The Department of Health and Human Services (“HHS”) recently issued an interim final rule (the “Rule”) under the Health Information Technology for Economic and Clinical Health (“HITECH”) Act explaining the notification requirements for breaches of protected health information that has not been encrypted or destroyed (“Unsecured PHI”). Employer-sponsored health plans should immediately review and revise their HIPAA privacy policies and procedures to ensure that they adequately address the Rule’s requirements for investigating and reporting breaches of Unsecured PHI. The new requirements are effective for breaches occurring on or after September 23, 2009.
“Covered entities,” including group health plans, must notify affected individuals, the Secretary of HHS, and in some cases, the media, following the discovery of a breach of Unsecured PHI. The notice should be delivered by first-class mail, or by e-mail, if the individual has agreed to accept electronic notices and should include: a description of the breach, steps individuals should take to protect themselves, steps the covered entity is taking in response to the breach, and contact information for individuals to obtain more information. In cases where individuals cannot be reached, notices may be posted on the covered entity’s website, or announced in major print or broadcasting media. Where the breach involves more than 500 residents of a state or jurisdiction, the covered entity must also provide notice to prominent media outlets in that state or jurisdiction. Notices generally must be delivered within 60 calendar days after the discovery of the breach.

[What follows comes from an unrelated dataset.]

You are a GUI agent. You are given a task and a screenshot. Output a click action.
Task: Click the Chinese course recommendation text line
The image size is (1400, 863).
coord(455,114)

If a breach occurs at or by a covered entity’s “business associate”, the business associate must notify the covered entity of the breach. This notice must identify, to the extent possible, the individuals whose Unsecured PHI was subject to the breach and include the information required to be included in the notice sent by the covered entity.
The Rule imposes sanctions for failure to deliver notices when the covered entity or business associate would have known of a breach by exercising reasonable diligence, even if the covered entity or business associate did not actually know of the breach. Therefore, it is critical that (i) covered entities and business associates have procedures in place to effectively discover breaches and to investigate and report breaches when they occur, and (ii) all individuals acting on their behalf are trained to comply with these procedures.